The extra member of the household will provide additional allowable expenses, due to the larger family size, that can make a significant difference in the offer amount. However, if the extra household member brings in an income, they will have to allocate national standards for food/clothing and local housing/utility standards. The non-dependent’s costs, even if paid for by the taxpayer looking to make an offer in compromise, will be disallowed from being considered in the OIC calculation.

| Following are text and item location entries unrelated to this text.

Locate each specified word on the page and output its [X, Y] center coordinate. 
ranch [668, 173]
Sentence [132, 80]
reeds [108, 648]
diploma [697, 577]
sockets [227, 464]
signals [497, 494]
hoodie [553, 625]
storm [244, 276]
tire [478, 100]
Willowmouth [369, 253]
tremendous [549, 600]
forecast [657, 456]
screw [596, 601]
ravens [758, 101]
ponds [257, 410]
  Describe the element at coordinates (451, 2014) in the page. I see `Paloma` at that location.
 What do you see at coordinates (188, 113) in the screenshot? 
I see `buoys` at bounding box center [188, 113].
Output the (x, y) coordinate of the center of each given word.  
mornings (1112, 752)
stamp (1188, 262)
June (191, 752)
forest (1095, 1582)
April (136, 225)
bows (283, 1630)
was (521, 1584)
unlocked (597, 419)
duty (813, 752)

Collateral Agreements - as part of an Offer in Compromise
Typically, a collateral agreement makes sense when a taxpayer’s income was historically high, but decreased significantly in recent years or the IRS has reason to believe that a taxpayer’s income is on target to rise. The collateral agreement is used to “sweeten” the deal for the IRS making it more likely that an offer in compromise will be accepted.
There are four collateral agreement forms:
IRS Form 2261 - Collateral Agreement for Future Income (for an individual). Offering the IRS a percentage of the taxpayer’s income should it increase by some set amount for a set period of time (i.e. I only earn $35,000 now. If I ever earn more than $50,000, I will pay the IRS 15% of that excess income. If I ever earn more than $60,000, I will pay the IRS 20% of THAT increased amount for the next three years.
IRS Form 2261-A - Collateral Agreement for future Income (for a business entity)
IRS Form 2261-B - Collateral Agreement Adjusted for Specific Assets - perhaps reducing the basis on an asset that may be sold in the future (resulting in a larger amount of taxes owed up on that future sale).
IRS Form 2261-C - waiver of long-term capital loss carry forwards or unused investment credits.